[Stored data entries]
=-=-=
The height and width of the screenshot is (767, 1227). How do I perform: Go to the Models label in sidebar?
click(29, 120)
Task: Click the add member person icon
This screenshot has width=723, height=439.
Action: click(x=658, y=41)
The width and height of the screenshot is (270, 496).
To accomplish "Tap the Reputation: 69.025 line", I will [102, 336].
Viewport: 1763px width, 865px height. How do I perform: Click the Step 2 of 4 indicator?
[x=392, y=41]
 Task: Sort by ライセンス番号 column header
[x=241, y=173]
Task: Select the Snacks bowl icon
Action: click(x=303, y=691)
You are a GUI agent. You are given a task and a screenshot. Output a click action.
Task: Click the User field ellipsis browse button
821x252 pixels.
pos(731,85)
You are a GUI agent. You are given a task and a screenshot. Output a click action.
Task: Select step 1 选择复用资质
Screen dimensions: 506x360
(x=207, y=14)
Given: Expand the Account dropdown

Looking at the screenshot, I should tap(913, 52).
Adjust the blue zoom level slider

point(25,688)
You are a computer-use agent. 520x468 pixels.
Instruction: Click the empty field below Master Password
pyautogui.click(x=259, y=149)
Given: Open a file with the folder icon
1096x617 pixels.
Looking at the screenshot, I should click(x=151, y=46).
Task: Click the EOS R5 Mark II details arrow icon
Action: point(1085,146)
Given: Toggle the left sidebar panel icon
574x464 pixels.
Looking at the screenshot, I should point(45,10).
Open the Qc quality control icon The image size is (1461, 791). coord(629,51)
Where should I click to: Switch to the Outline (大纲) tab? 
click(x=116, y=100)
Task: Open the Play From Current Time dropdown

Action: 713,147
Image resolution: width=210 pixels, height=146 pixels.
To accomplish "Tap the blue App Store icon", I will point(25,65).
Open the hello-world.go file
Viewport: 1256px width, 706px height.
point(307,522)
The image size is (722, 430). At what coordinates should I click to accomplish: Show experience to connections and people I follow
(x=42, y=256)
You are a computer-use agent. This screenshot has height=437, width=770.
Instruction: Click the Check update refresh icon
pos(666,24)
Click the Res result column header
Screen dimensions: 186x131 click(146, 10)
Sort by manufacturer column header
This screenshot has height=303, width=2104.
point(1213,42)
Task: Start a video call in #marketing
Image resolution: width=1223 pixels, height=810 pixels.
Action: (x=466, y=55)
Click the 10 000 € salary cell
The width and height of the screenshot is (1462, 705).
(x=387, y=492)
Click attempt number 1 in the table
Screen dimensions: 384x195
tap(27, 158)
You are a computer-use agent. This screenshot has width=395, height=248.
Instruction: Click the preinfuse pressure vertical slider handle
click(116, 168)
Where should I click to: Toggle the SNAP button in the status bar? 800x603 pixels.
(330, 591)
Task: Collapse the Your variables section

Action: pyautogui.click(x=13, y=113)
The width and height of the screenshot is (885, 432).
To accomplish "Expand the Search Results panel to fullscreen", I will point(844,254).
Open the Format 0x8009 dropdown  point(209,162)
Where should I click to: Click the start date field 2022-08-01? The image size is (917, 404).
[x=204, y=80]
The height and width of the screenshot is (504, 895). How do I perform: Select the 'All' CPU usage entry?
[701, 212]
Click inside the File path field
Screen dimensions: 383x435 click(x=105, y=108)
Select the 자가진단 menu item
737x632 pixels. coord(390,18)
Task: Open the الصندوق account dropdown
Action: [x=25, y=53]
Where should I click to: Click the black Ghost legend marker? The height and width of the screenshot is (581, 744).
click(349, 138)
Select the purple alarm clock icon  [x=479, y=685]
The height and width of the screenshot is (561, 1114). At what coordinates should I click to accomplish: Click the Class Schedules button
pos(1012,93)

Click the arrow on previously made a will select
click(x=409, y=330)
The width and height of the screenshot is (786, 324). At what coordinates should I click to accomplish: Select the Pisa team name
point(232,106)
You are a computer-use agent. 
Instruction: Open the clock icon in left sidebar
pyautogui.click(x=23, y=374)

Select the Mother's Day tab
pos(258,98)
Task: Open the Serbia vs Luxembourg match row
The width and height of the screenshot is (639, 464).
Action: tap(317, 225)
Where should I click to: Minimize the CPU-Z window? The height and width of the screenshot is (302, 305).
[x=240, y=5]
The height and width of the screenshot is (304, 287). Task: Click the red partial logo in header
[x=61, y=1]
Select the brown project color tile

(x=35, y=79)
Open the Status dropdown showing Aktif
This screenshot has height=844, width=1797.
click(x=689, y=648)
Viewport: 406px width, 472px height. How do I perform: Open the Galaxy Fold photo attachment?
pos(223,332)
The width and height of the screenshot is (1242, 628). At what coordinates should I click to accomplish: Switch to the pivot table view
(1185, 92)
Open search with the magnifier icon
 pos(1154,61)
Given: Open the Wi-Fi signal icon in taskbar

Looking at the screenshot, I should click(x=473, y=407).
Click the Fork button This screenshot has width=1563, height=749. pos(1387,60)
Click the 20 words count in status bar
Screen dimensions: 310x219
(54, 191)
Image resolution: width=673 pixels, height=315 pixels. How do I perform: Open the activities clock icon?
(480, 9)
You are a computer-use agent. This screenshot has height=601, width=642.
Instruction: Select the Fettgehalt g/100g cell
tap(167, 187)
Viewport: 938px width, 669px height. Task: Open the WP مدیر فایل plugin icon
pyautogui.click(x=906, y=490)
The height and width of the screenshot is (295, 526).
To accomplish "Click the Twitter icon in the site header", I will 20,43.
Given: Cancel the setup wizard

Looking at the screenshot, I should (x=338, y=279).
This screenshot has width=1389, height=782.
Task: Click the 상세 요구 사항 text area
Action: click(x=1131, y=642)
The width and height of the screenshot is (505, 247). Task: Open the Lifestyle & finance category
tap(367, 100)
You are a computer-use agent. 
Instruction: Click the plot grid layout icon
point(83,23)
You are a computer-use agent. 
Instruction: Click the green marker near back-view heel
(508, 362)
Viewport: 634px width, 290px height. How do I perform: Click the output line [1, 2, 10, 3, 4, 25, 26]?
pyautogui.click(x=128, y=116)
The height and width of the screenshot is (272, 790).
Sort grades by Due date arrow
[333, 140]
=-=-=
■ **Work required**:
Render every line from the start of the entries through the line containing "Action: point(1085,146)" as a JSON list of strings, one string per line. Include that final line and omit blank lines.

■ **Task output**:
[
  "The height and width of the screenshot is (767, 1227). How do I perform: Go to the Models label in sidebar?",
  "click(29, 120)",
  "Task: Click the add member person icon",
  "This screenshot has width=723, height=439.",
  "Action: click(x=658, y=41)",
  "The width and height of the screenshot is (270, 496).",
  "To accomplish \"Tap the Reputation: 69.025 line\", I will [102, 336].",
  "Viewport: 1763px width, 865px height. How do I perform: Click the Step 2 of 4 indicator?",
  "[x=392, y=41]",
  " Task: Sort by ライセンス番号 column header",
  "[x=241, y=173]",
  "Task: Select the Snacks bowl icon",
  "Action: click(x=303, y=691)",
  "You are a GUI agent. You are given a task and a screenshot. Output a click action.",
  "Task: Click the User field ellipsis browse button",
  "821x252 pixels.",
  "pos(731,85)",
  "You are a GUI agent. You are given a task and a screenshot. Output a click action.",
  "Task: Select step 1 选择复用资质",
  "Screen dimensions: 506x360",
  "(x=207, y=14)",
  "Given: Expand the Account dropdown",
  "Looking at the screenshot, I should tap(913, 52).",
  "Adjust the blue zoom level slider",
  "point(25,688)",
  "You are a computer-use agent. 520x468 pixels.",
  "Instruction: Click the empty field below Master Password",
  "pyautogui.click(x=259, y=149)",
  "Given: Open a file with the folder icon",
  "1096x617 pixels.",
  "Looking at the screenshot, I should click(x=151, y=46).",
  "Task: Click the EOS R5 Mark II details arrow icon",
  "Action: point(1085,146)"
]